CAMO: Causality-Guided Adversarial Multimodal Domain Generalization for Crisis Classification
Pingchuan Ma, Chengshuai Zhao, Bohan Jiang, Saketh Vishnubhatla, Ujun Jeong, Alimohammad Beigi, Adrienne Raglin, Huan Liu
TL;DR
Crisis-context models struggle to generalize to unseen disasters due to entangled causal and spurious features and misaligned multimodal representations. CAMO introduces a causality-guided adversarial disentanglement module to extract domain-invariant causal signals and a unified representation learning module to align visual-textual features into a shared space, enabling single-modality DG techniques for multimodal data. The approach yields 4%–21% improvements over strong baselines on CrisisMMD and DMD under leave-one-domain-out evaluation, supported by ablations and visual analyses.
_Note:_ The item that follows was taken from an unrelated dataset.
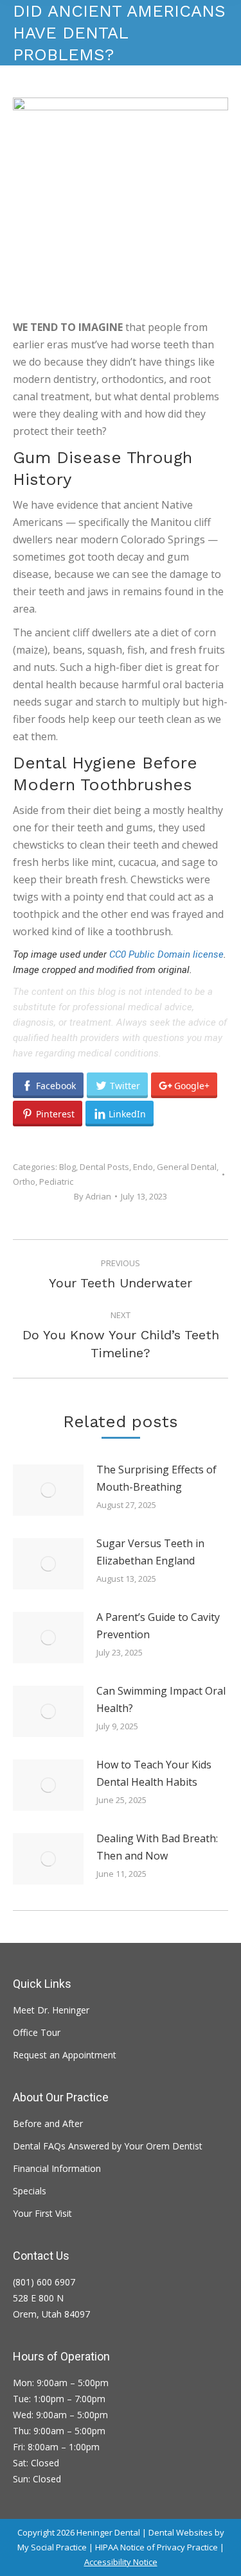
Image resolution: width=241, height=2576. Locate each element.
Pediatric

This work enhances the reliability of crisis monitoring systems by grounding predictions in stable causal mechanisms across diverse disaster contexts.
Abstract
Crisis classification in social media aims to extract actionable disaster-related information from multimodal posts, which is a crucial task for enhancing situational awareness and facilitating timely emergency responses. However, the wide variation in crisis types makes achieving generalizable performance across unseen disasters a persistent challenge. Existing approaches primarily leverage deep learning to fuse textual and visual cues for crisis classification, achieving numerically plausible results under in-domain settings. However, they exhibit poor generalization across unseen crisis types because they 1. do not disentangle spurious and causal features, resulting in performance degradation under domain shift, and 2. fail to align heterogeneous modality representations within a shared space, which hinders the direct adaptation of established single-modality domain generalization (DG) techniques to the multimodal setting. To address these issues, we introduce a causality-guided multimodal domain generalization (MMDG) framework that combines adversarial disentanglement with unified representation learning for crisis classification. The adversarial objective encourages the model to disentangle and focus on domain-invariant causal features, leading to more generalizable classifications grounded in stable causal mechanisms. The unified representation aligns features from different modalities within a shared latent space, enabling single-modality DG strategies to be seamlessly extended to multimodal learning. Experiments on the different datasets demonstrate that our approach achieves the best performance in unseen disaster scenarios.